Agreeing joint controllerships
The controller is recognised as being the first in line to identify the LSA. In fact, identifying the LSA is the controller’s responsibility. This responsibility should extend to joint controllers, as they are in a similarly advantageous position to determine the main place of establishment.
It should further be recognised that joint controllers should be allowed to identify one representative and LSA, as Art. 26 and Recital 79 GDPR make it mandatory for them to ‘determine their respective responsibilities for compliance,’ including the identification of a point of contact. Indeed, such a division of responsibilities brings clarity upon which compliance can be built, in the full respect of data subject rights.
Further, a single point of contact is directly referred to in the GDPR and updates to Guidelines 8/2022 should not bar the mechanism from functioning in the case of joint controllership. While the assessment of controllers or joint controllers can be subject to SAs’ scrutiny or require proof, it should not be overlooked.
Last, it is the LSA’s responsibility to ensure the swift and smooth cooperation with other SAs. Removing the identification of a single LSA in the case of cross-border data breaches and joint controllerships will on the contrary make enforcement less harmonised.
Keeping compliance tasks manageable
Guidelines 8/2022 state that the GDPR intends to make compliance tasks manageable, notably by identifying the right LSA. Mandating a representative should facilitate communication between controllers and the LSA, and reinforce the OSS mechanism.
Mandating a representative
Under the GDPR, the representative is given a mandate by the controller and can be designated to be addressed instead of them. In this capacity, the representative should reflect the controller’s intentions and serve as an indicator of the main place of establishment or central administration. As detailed above, the controller is central in identifying the LSA, as should be the representative.
In the case of joint controllership, as a clear division of responsibilities must be agreed on, designating a common representative should not be discouraged. A single representative would avoid hesitation and different channels of communication being opened with various authorities.
In general, weakening the role of central contact points, whether they serve to identify a representative or an LSA, would block direct communication channels and increase the cost of compliance.

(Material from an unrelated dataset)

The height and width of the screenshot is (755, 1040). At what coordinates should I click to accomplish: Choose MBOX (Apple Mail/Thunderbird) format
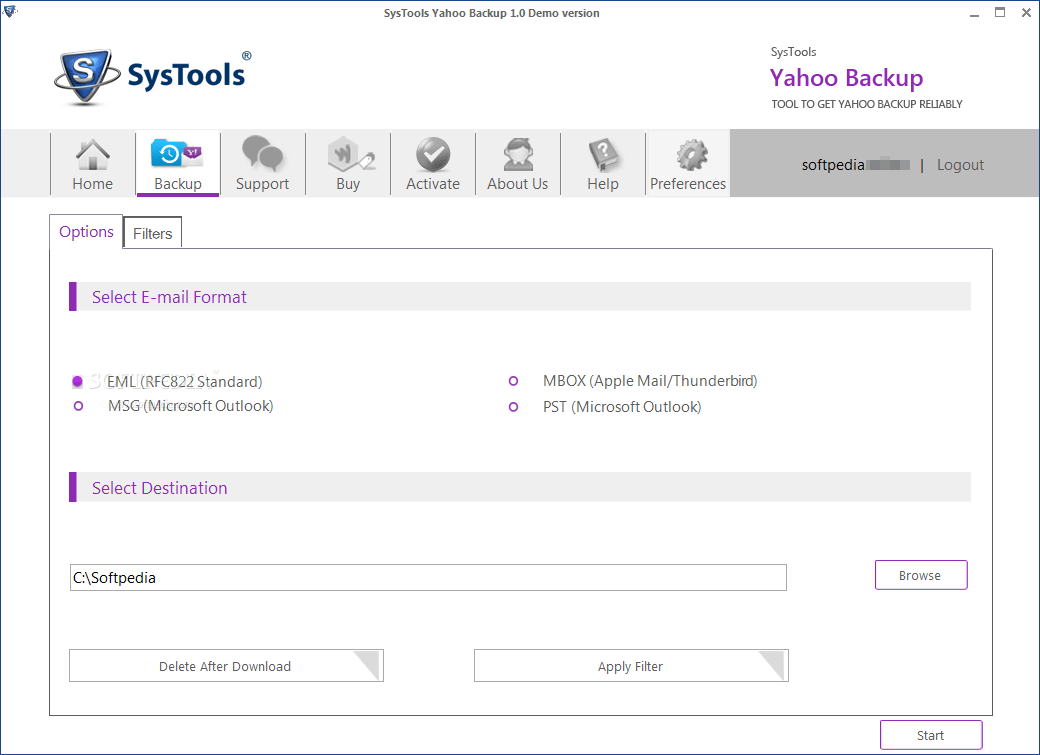point(513,381)
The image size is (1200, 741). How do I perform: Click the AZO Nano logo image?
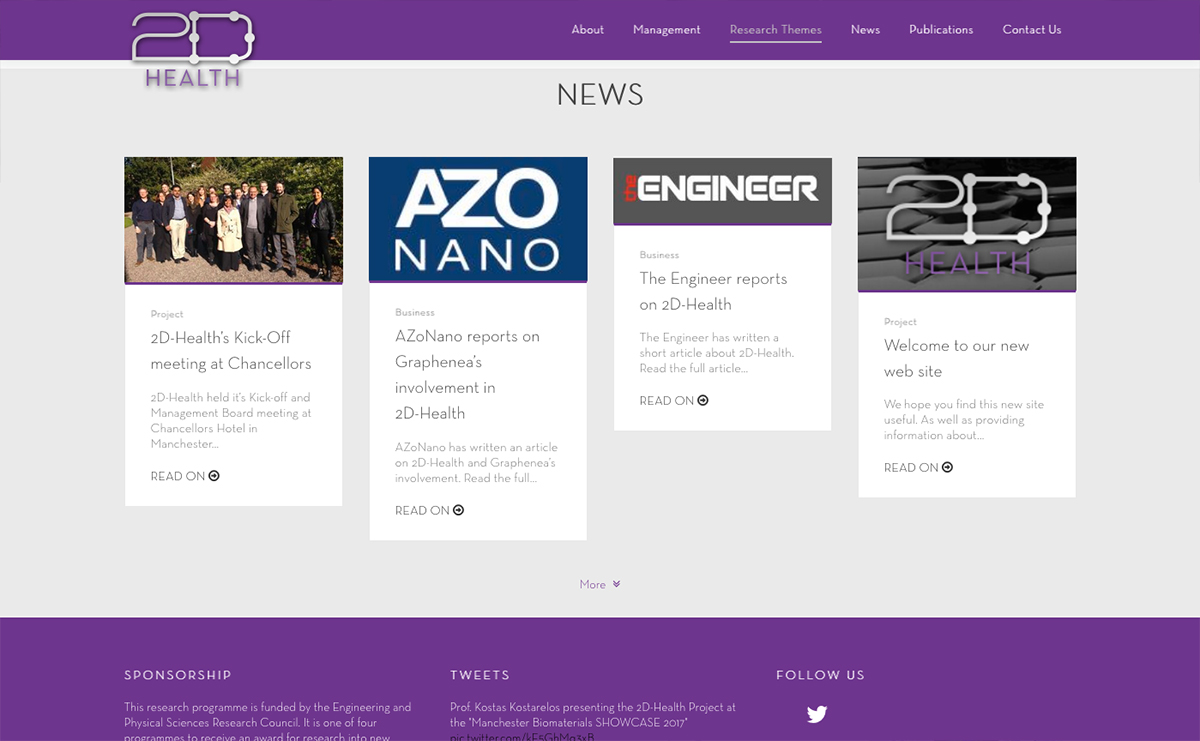[478, 219]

Purpose of the OSS mechanism
The draft update to Guidelines 8/2022 includes a prescriptive sentence: ‘Therefore, joint controllers cannot designate (amongst the establishments where decisions on the purposes and means of the processing are taken) a common main establishment for both joint controllers.’
Similarly, the draft update to Guidelines 9/2022 foresees that even where a single representative has been successfully designated by the controller, it will not benefit from a single point of contact amongst the SAs.

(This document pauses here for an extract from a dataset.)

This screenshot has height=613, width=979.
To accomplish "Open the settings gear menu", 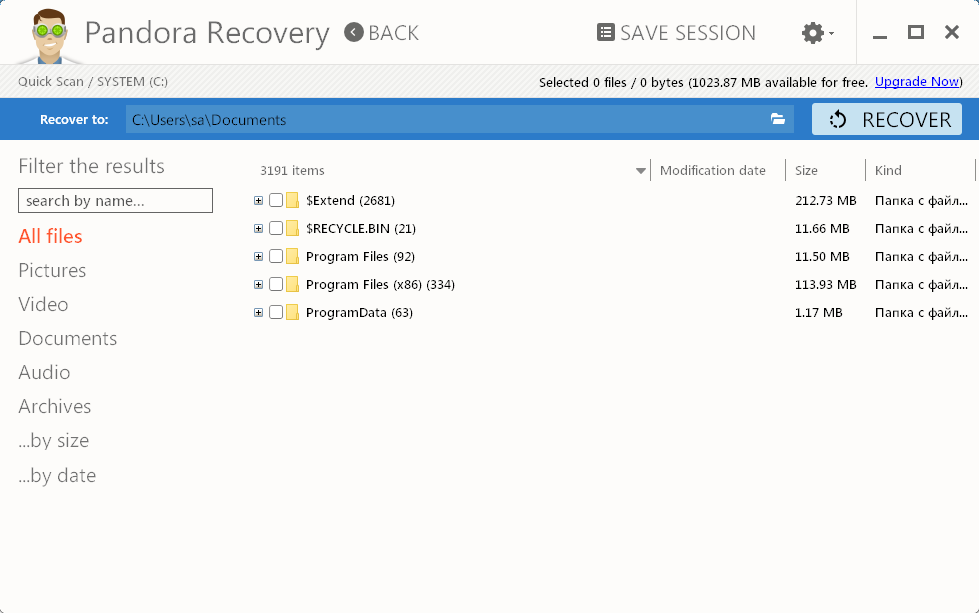I will tap(817, 32).

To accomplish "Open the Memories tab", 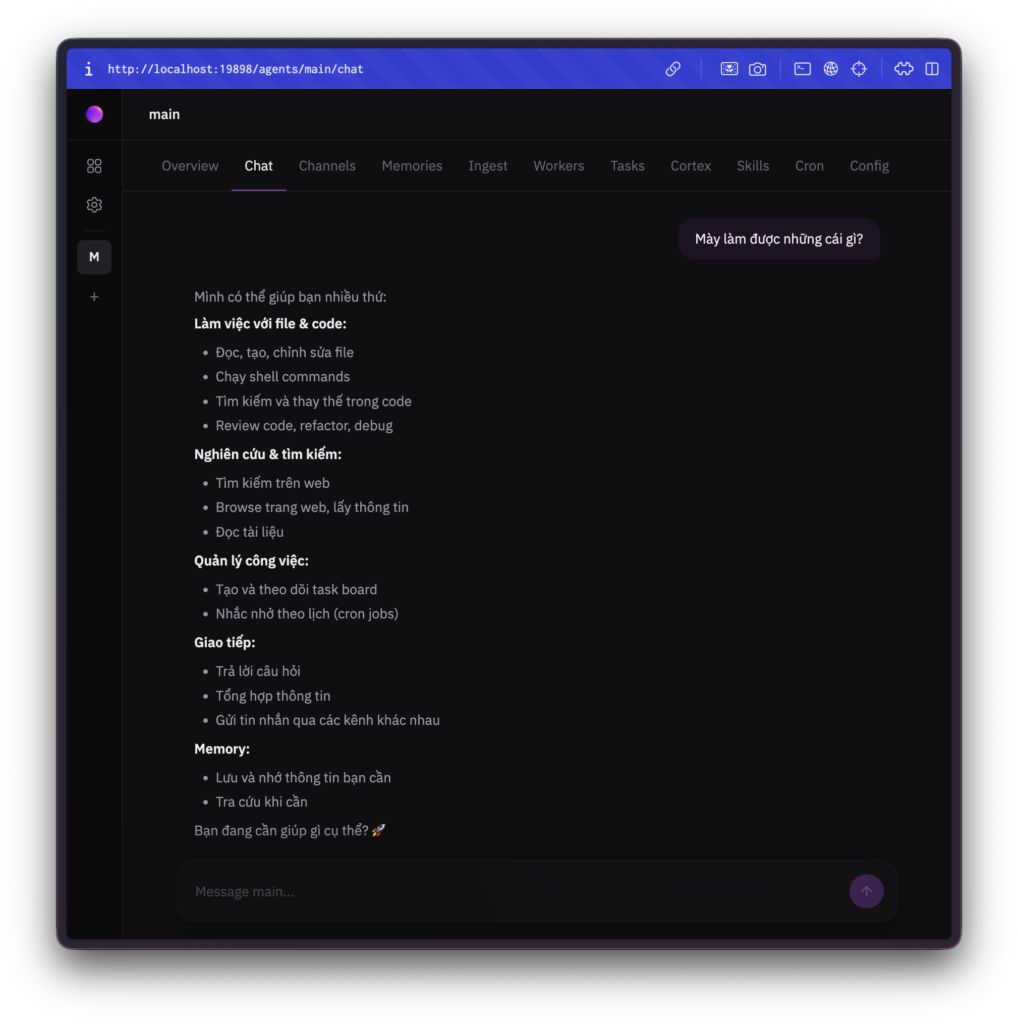I will tap(412, 166).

These updates will directly result in a weakening of the OSS mechanism, leading to increased fragmentation and conflicting decisions.
By contrast, the Article 29 Working Party Guidelines previously endorsed by the EDPB allow joint controllers to designate the establishment where joint controllers have ‘the power to implement decisions,’ in other words a single main establishment for cross-border processing. This approach should be restated and strengthened in the updated Guidelines.
 Guidelines 8/2022 on identifying a controller or processor’s lead supervisory authority and Guidelines 9/2022 on personal data breach notification under GDPR.